- Task to complete
The answer must be the full listing, written out exactly.

(Beginning of Extracted records)

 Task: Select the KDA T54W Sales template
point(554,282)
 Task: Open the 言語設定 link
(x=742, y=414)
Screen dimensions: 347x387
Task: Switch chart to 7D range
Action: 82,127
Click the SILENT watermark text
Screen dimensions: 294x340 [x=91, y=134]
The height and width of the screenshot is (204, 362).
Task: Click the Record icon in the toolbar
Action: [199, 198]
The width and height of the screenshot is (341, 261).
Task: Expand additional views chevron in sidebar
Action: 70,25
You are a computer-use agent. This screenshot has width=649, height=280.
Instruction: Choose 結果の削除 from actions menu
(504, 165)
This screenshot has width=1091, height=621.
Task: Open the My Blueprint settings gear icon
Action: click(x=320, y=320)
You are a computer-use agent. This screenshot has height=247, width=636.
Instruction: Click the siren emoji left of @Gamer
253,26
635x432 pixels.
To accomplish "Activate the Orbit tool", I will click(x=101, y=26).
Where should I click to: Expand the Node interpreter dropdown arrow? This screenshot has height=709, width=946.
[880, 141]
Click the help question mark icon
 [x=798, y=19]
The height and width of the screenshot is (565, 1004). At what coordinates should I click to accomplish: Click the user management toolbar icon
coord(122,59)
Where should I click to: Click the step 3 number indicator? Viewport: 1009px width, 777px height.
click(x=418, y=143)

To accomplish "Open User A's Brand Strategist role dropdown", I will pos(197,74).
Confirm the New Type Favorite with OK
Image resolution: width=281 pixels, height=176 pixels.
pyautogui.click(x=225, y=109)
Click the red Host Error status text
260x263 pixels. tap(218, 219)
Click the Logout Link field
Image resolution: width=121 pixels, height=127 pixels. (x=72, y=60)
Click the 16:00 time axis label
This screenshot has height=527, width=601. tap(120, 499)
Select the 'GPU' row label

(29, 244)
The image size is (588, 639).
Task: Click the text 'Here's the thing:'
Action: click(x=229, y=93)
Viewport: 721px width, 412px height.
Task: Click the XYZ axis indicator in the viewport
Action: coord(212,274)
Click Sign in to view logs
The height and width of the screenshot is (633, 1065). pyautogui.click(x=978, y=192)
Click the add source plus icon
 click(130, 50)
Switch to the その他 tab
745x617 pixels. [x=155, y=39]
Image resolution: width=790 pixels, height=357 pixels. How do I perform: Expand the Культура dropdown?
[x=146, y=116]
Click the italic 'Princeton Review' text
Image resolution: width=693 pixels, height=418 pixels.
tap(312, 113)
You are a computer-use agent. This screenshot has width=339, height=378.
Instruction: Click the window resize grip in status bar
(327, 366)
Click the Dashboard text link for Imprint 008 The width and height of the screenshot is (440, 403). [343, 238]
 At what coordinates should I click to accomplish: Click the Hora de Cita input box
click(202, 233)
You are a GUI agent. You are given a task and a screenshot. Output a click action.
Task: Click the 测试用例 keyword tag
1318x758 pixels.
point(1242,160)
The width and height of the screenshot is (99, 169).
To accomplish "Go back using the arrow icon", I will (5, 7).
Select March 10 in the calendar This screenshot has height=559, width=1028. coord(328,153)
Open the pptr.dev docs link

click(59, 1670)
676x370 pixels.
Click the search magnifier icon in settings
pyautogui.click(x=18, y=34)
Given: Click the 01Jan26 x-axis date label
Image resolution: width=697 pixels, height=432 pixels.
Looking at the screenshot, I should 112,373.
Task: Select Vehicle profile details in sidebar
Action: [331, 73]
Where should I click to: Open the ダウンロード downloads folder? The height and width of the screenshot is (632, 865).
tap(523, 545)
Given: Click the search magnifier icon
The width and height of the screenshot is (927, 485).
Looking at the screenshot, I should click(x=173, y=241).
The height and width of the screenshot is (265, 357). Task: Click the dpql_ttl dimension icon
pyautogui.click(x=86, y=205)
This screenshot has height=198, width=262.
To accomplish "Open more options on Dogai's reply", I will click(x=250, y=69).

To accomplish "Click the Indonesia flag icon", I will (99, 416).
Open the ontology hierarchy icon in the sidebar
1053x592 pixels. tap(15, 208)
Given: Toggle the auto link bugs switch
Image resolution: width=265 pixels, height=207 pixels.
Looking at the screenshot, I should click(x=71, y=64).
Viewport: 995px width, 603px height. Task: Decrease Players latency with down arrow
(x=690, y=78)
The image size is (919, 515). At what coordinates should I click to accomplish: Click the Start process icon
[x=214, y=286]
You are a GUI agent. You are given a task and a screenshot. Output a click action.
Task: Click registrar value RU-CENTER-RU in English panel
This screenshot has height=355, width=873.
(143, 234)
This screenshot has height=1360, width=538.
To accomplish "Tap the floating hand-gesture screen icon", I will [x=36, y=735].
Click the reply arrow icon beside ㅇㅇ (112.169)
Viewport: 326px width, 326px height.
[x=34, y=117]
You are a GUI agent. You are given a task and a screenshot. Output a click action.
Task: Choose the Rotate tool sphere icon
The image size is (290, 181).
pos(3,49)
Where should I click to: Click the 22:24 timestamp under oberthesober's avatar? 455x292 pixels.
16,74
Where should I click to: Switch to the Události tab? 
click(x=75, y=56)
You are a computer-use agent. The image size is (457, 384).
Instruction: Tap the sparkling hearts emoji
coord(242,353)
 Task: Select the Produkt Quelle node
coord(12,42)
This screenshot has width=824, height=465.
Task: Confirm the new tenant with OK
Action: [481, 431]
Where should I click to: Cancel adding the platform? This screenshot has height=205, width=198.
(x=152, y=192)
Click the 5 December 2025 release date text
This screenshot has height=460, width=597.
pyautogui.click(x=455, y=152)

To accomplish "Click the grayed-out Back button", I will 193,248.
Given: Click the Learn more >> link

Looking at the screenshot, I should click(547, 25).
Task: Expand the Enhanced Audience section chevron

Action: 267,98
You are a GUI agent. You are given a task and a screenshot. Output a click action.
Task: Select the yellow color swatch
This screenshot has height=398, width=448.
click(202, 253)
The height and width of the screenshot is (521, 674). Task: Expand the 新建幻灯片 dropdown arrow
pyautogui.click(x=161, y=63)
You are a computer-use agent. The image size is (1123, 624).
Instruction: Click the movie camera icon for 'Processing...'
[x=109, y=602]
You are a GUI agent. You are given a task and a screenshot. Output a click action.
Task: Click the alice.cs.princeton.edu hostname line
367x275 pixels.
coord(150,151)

(End of Extracted records)

- Response for this exercise
 Task: Select the KDA T54W Sales template
point(554,282)
 Task: Open the 言語設定 link
(x=742, y=414)
Screen dimensions: 347x387
Task: Switch chart to 7D range
Action: 82,127
Click the SILENT watermark text
Screen dimensions: 294x340 [x=91, y=134]
The height and width of the screenshot is (204, 362).
Task: Click the Record icon in the toolbar
Action: [199, 198]
The width and height of the screenshot is (341, 261).
Task: Expand additional views chevron in sidebar
Action: 70,25
You are a computer-use agent. This screenshot has width=649, height=280.
Instruction: Choose 結果の削除 from actions menu
(504, 165)
This screenshot has width=1091, height=621.
Task: Open the My Blueprint settings gear icon
Action: click(x=320, y=320)
You are a computer-use agent. This screenshot has height=247, width=636.
Instruction: Click the siren emoji left of @Gamer
253,26
635x432 pixels.
To accomplish "Activate the Orbit tool", I will click(x=101, y=26).
Where should I click to: Expand the Node interpreter dropdown arrow? This screenshot has height=709, width=946.
[880, 141]
Click the help question mark icon
 [x=798, y=19]
The height and width of the screenshot is (565, 1004). At what coordinates should I click to accomplish: Click the user management toolbar icon
coord(122,59)
Where should I click to: Click the step 3 number indicator? Viewport: 1009px width, 777px height.
click(x=418, y=143)

To accomplish "Open User A's Brand Strategist role dropdown", I will pos(197,74).
Confirm the New Type Favorite with OK
Image resolution: width=281 pixels, height=176 pixels.
pyautogui.click(x=225, y=109)
Click the red Host Error status text
260x263 pixels. tap(218, 219)
Click the Logout Link field
Image resolution: width=121 pixels, height=127 pixels. (x=72, y=60)
Click the 16:00 time axis label
This screenshot has height=527, width=601. tap(120, 499)
Select the 'GPU' row label

(29, 244)
The image size is (588, 639).
Task: Click the text 'Here's the thing:'
Action: click(x=229, y=93)
Viewport: 721px width, 412px height.
Task: Click the XYZ axis indicator in the viewport
Action: coord(212,274)
Click Sign in to view logs
The height and width of the screenshot is (633, 1065). pyautogui.click(x=978, y=192)
Click the add source plus icon
 click(130, 50)
Switch to the その他 tab
745x617 pixels. [x=155, y=39]
Image resolution: width=790 pixels, height=357 pixels. How do I perform: Expand the Культура dropdown?
[x=146, y=116]
Click the italic 'Princeton Review' text
Image resolution: width=693 pixels, height=418 pixels.
tap(312, 113)
You are a computer-use agent. This screenshot has width=339, height=378.
Instruction: Click the window resize grip in status bar
(327, 366)
Click the Dashboard text link for Imprint 008 The width and height of the screenshot is (440, 403). [343, 238]
 At what coordinates should I click to accomplish: Click the Hora de Cita input box
click(202, 233)
You are a GUI agent. You are given a task and a screenshot. Output a click action.
Task: Click the 测试用例 keyword tag
1318x758 pixels.
point(1242,160)
The width and height of the screenshot is (99, 169).
To accomplish "Go back using the arrow icon", I will (5, 7).
Select March 10 in the calendar This screenshot has height=559, width=1028. coord(328,153)
Open the pptr.dev docs link

click(59, 1670)
676x370 pixels.
Click the search magnifier icon in settings
pyautogui.click(x=18, y=34)
Given: Click the 01Jan26 x-axis date label
Image resolution: width=697 pixels, height=432 pixels.
Looking at the screenshot, I should 112,373.
Task: Select Vehicle profile details in sidebar
Action: [331, 73]
Where should I click to: Open the ダウンロード downloads folder? The height and width of the screenshot is (632, 865).
tap(523, 545)
Given: Click the search magnifier icon
The width and height of the screenshot is (927, 485).
Looking at the screenshot, I should click(x=173, y=241).
The height and width of the screenshot is (265, 357). Task: Click the dpql_ttl dimension icon
pyautogui.click(x=86, y=205)
This screenshot has height=198, width=262.
To accomplish "Open more options on Dogai's reply", I will click(x=250, y=69).

To accomplish "Click the Indonesia flag icon", I will (99, 416).
Open the ontology hierarchy icon in the sidebar
1053x592 pixels. tap(15, 208)
Given: Toggle the auto link bugs switch
Image resolution: width=265 pixels, height=207 pixels.
Looking at the screenshot, I should click(x=71, y=64).
Viewport: 995px width, 603px height. Task: Decrease Players latency with down arrow
(x=690, y=78)
The image size is (919, 515). At what coordinates should I click to accomplish: Click the Start process icon
[x=214, y=286]
You are a GUI agent. You are given a task and a screenshot. Output a click action.
Task: Click registrar value RU-CENTER-RU in English panel
This screenshot has height=355, width=873.
(143, 234)
This screenshot has height=1360, width=538.
To accomplish "Tap the floating hand-gesture screen icon", I will [x=36, y=735].
Click the reply arrow icon beside ㅇㅇ (112.169)
Viewport: 326px width, 326px height.
[x=34, y=117]
You are a GUI agent. You are given a task and a screenshot. Output a click action.
Task: Choose the Rotate tool sphere icon
The image size is (290, 181).
pos(3,49)
Where should I click to: Click the 22:24 timestamp under oberthesober's avatar? 455x292 pixels.
16,74
Where should I click to: Switch to the Události tab? 
click(x=75, y=56)
You are a computer-use agent. The image size is (457, 384).
Instruction: Tap the sparkling hearts emoji
coord(242,353)
 Task: Select the Produkt Quelle node
coord(12,42)
This screenshot has width=824, height=465.
Task: Confirm the new tenant with OK
Action: [481, 431]
Where should I click to: Cancel adding the platform? This screenshot has height=205, width=198.
(x=152, y=192)
Click the 5 December 2025 release date text
This screenshot has height=460, width=597.
pyautogui.click(x=455, y=152)

To accomplish "Click the grayed-out Back button", I will 193,248.
Given: Click the Learn more >> link

Looking at the screenshot, I should click(547, 25).
Task: Expand the Enhanced Audience section chevron

Action: 267,98
You are a GUI agent. You are given a task and a screenshot. Output a click action.
Task: Select the yellow color swatch
This screenshot has height=398, width=448.
click(202, 253)
The height and width of the screenshot is (521, 674). Task: Expand the 新建幻灯片 dropdown arrow
pyautogui.click(x=161, y=63)
You are a computer-use agent. The image size is (1123, 624).
Instruction: Click the movie camera icon for 'Processing...'
[x=109, y=602]
You are a GUI agent. You are given a task and a screenshot. Output a click action.
Task: Click the alice.cs.princeton.edu hostname line
367x275 pixels.
coord(150,151)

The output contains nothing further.